- 2025/05/20 掲載
ホンダ、EV普及遅れで関連投資7兆円に減額 HVは強化
Maki Shiraki
[東京 20日 ロイター] - ホンダは20日、想定より普及が遅れている電気自動車(EV)の戦略を修正すると発表した。2020年度━30年度までにEVを中心とする電動化とソフトウエア領域に10兆円を投じる計画だったが、EV関連投資を3兆円減らして7兆円へ見直した。主力市場の米国では、トランプ政権がEV購入促進策を取り止める方針を示しており、EV工場関連の投資をいったん見合わせる。

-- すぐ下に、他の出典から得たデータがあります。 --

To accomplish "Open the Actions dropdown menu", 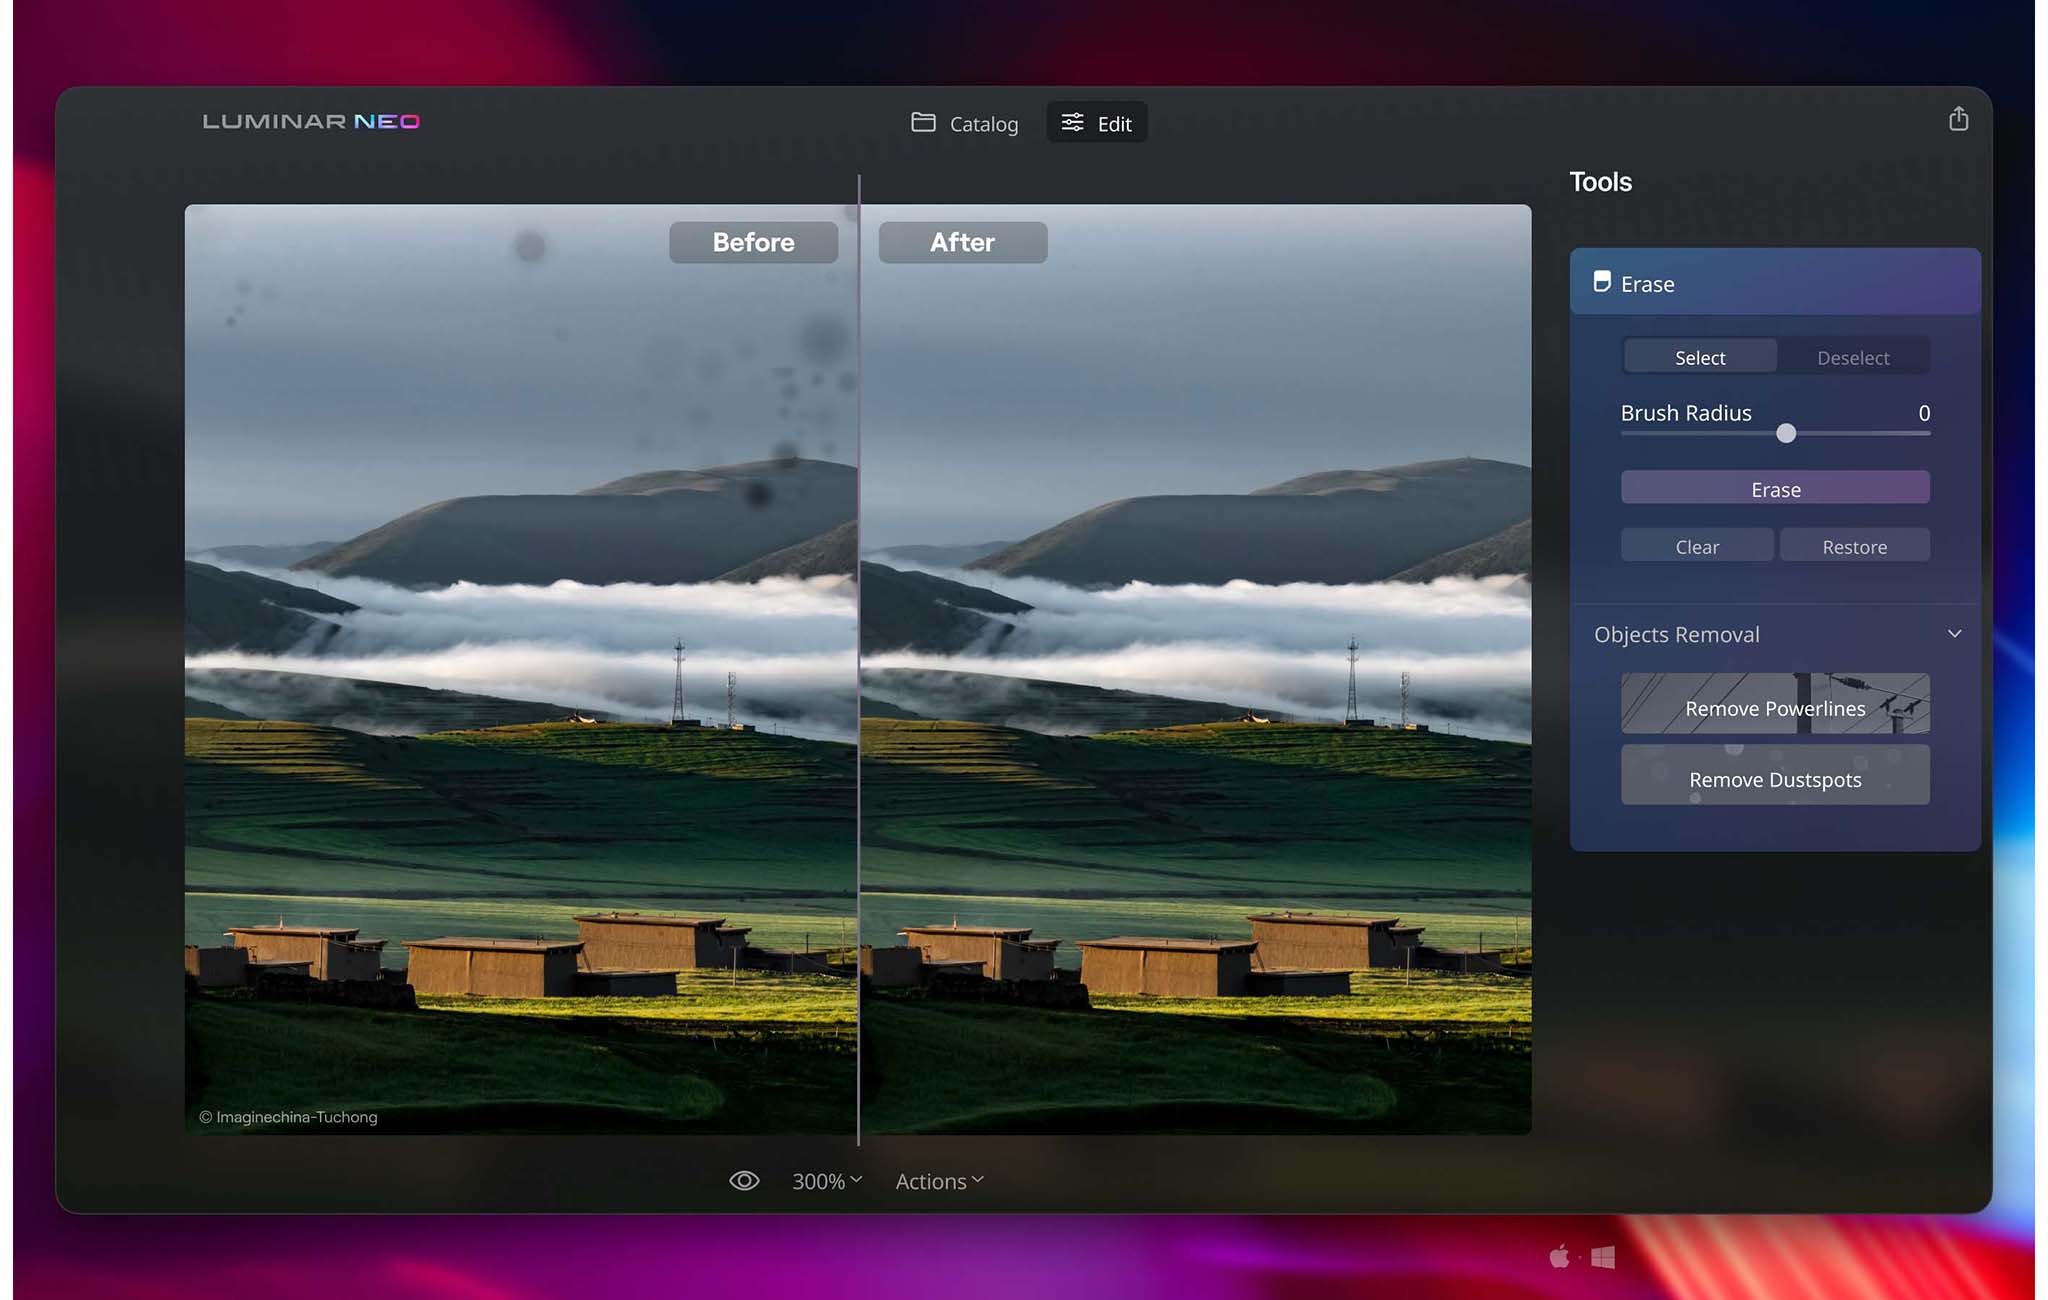I will [939, 1181].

三部敏宏社長は同日の経営説明会で、30年時点の四輪世界販売に占めるEVの割合を従来の30%から20%程度に引き下げると明らかにした。当初は同年にEV販売200万台以上を目指していたが、「70万ー75万台くらいまで落ちる可能性がある」と述べた。同年にEVで営業利益率5%の目標も掲げていたが、実現は「非常に難しいが、できるだけ早い時期に達成したい」と語った。

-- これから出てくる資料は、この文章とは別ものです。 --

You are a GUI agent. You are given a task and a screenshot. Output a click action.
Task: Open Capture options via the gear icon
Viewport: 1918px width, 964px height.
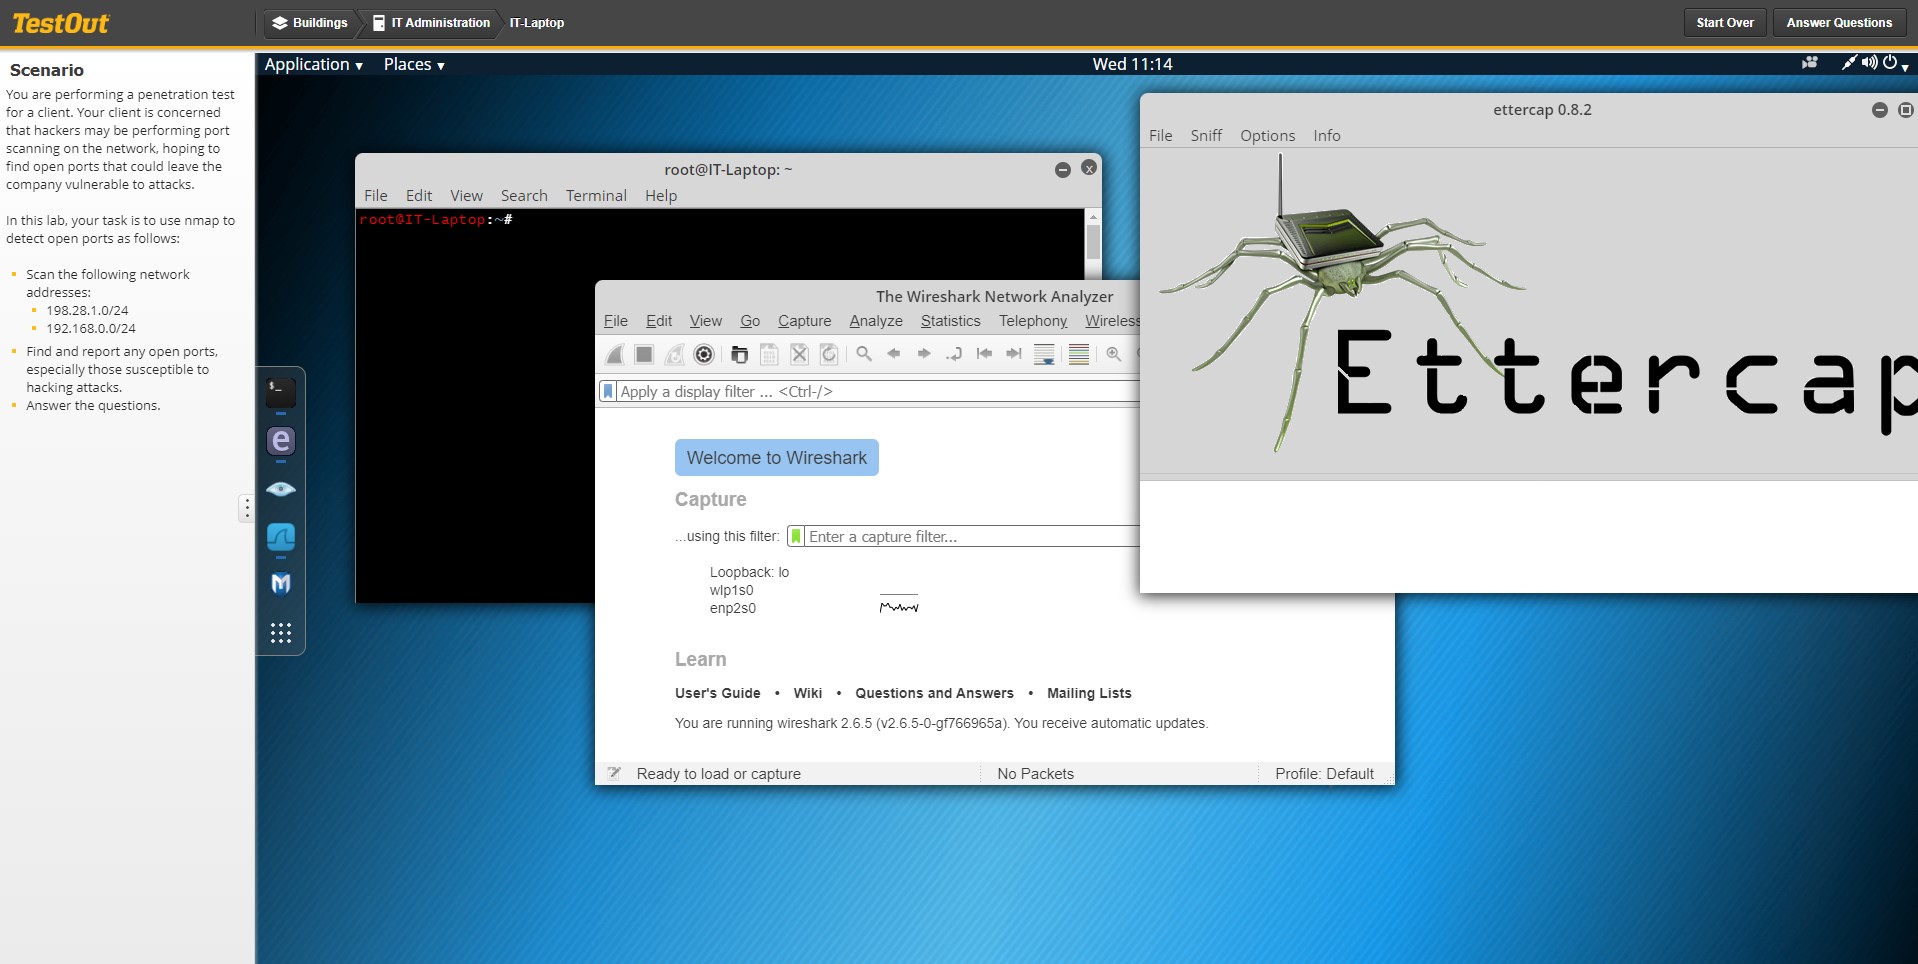[x=704, y=354]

足元で需要の高いハイブリッド車(HV)は、EV普及までの過渡期を担う商品群として品揃えを強化する。30年時点の四輪世界販売は今年度計画(362万台)と同規模の360万台以上、そのうちHVは現状の倍以上となる220万台をそれぞれ目指す。
HVは27年からの4年間で13モデルを世界に投入し、次世代の運転支援技術(ADAS)などを搭載する。北米では大型車の需要が底堅いことから大型車向けのHVシステムも開発し、20年代後半に投入する予定。
40年までに新車販売全てをEVと燃料電池車にするという目標は変更しない。
一方、三部社長は説明会後、記者団に対し、米国関税政策が長期化すれば米国販売車の現地生産を増やすという考えもあるが、日本車メーカーが日本から米国へ生産を移管すれば、国内産業の空洞化につながるとし、「そう簡単にはできない」との見解を示した。
ホンダは13日に、カナダで28年の稼働を予定していたEVや電池の工場計画を2年ほど遅らせることを公表済み。旭化成などと合弁で電池部材工場も立ち上げ、総投資額は150億カナダドル(約1兆5800億円、1加ドル=105.80円)を予定していたが、投資の再開時期は市場動向を見て判断する。